Cette position discrète mais influente montre que Tite-Live, tout en restant fidèle à ses idéaux républicains, sut composer avec son époque, sans renier ses principes mais sans chercher non plus à s’y opposer frontalement.

Un patriote digne de foi

Tite-Live fut, sans aucun doute, un patriote sincère, profondément attaché aux valeurs fondatrices de Rome. Certains aspects de son œuvre laissent transparaître une morale exigeante, presque austère, mais toujours au service de l’idéal romain.

Ce qui frappe, néanmoins, c’est sa capacité à rester objectif et nuancé, même lorsqu’il évoque les ennemis de Rome.

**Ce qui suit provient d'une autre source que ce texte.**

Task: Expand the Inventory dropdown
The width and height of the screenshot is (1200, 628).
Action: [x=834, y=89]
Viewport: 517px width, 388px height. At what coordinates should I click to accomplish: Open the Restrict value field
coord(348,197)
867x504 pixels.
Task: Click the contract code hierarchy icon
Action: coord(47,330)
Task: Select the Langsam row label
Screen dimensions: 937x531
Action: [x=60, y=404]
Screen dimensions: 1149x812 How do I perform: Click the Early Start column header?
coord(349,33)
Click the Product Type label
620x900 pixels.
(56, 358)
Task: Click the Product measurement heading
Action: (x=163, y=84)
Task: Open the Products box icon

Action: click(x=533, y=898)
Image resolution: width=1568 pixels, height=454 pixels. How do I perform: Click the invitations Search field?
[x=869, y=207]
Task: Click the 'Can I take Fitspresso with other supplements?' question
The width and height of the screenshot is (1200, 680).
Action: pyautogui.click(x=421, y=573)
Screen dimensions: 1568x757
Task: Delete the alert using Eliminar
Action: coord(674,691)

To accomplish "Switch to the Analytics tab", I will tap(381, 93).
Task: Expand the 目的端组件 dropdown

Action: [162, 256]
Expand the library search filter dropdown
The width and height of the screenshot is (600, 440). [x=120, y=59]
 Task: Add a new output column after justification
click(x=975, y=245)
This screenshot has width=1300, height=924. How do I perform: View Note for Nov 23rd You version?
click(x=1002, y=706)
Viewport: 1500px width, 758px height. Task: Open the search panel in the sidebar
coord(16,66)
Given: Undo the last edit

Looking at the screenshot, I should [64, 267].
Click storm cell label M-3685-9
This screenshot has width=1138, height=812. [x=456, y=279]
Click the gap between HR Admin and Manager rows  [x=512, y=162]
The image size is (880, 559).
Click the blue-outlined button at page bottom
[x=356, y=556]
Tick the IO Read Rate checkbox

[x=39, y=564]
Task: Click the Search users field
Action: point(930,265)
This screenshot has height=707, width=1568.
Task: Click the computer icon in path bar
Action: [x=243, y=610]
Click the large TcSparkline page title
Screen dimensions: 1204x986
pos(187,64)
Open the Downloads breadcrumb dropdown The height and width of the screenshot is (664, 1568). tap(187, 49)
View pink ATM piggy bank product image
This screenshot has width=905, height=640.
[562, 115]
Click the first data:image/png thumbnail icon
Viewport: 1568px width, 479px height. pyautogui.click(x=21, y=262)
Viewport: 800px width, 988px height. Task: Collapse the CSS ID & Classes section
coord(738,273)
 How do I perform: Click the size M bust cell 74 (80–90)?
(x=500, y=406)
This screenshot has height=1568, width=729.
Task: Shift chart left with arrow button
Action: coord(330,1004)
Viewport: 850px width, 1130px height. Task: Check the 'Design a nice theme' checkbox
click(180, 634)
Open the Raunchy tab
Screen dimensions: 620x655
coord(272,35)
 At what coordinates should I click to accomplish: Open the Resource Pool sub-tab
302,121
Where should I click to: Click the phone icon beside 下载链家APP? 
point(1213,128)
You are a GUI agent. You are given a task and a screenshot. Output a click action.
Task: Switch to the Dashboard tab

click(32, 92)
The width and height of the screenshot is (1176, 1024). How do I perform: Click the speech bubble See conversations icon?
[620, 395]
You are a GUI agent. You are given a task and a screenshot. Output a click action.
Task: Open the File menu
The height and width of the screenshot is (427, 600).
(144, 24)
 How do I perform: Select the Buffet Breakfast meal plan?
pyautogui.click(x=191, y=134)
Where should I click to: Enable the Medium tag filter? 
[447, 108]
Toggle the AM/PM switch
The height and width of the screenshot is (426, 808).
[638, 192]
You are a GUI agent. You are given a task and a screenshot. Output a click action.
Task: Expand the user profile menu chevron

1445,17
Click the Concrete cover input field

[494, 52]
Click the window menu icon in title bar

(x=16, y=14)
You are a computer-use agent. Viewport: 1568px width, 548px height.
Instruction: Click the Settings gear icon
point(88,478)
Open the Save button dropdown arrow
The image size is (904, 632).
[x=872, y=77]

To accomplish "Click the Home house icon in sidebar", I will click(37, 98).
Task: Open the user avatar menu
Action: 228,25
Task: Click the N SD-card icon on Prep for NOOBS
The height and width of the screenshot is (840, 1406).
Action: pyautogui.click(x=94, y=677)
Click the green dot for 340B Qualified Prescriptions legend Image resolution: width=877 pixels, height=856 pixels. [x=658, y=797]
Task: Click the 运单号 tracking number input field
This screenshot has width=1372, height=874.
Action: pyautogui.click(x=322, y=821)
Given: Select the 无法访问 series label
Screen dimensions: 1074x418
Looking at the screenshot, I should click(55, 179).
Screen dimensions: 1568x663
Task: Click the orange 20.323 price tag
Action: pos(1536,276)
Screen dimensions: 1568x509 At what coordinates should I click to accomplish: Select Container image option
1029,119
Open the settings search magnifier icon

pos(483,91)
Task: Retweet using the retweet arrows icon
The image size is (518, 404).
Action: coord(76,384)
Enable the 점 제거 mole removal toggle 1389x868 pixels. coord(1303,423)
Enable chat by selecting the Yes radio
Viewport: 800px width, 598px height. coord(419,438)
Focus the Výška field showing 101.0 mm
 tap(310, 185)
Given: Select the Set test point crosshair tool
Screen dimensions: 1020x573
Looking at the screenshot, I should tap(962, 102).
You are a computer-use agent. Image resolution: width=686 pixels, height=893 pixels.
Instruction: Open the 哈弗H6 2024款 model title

Le portrait qu’il dresse d’Hannibal, par exemple, est d’une rare équité.

Loin de diaboliser le général carthaginois, il en reconnaît la bravoure, le génie militaire, et la complexité du personnage. Ce souci d’impartialité, dans un contexte de patriotisme exacerbé, renforce la crédibilité de son œuvre et témoigne de sa rigueur intellectuelle.

Même s’il est guidé par une vision idéalisée de Rome, Tite-Live ne trahit pas les faits lorsqu’ils méritent d’être salués, même du côté adverse.

Un héritage salué par les historiens modernes

L’œuvre de Tite-Live a profondément marqué l’historiographie romaine, au point qu’on ne saurait imaginer aujourd’hui l’histoire de Rome sans son témoignage. De nombreux historiens modernes, à commencer par Pierre Grimal, ont reconnu la valeur unique de ses écrits.

Celui-ci conclut d’ailleurs par une remarque lourde de sens :

« S’il n’existait pas, non seulement notre ignorance serait encore plus totale qu’elle ne peut être sur certaines périodes de l’histoire romaine, mais le visage même de Rome ne serait pas, à nos yeux, ce qu’il est ; nous ne pourrions évoquer avec la même sympathie ni le même sentiment d’une familiarité intime les hommes qui, dans le passé, avaient fondé son empire. Il se dégage de l’histoire de Tite-Live une impression de force et de vigueur morale dont les leçons demeurent valables à la façon d’impérissables exemples. »

Ces mots traduisent parfaitement l’importance de Tite-Live, non seulement comme historien, mais aussi comme gardien d’un esprit romain que ses contemporains avaient commencé à oublier.

Son œuvre traverse les siècles, non comme une simple chronique, mais comme un rappel vibrant de ce que Rome a été, et de ce qu’elle pourrait encore inspirer.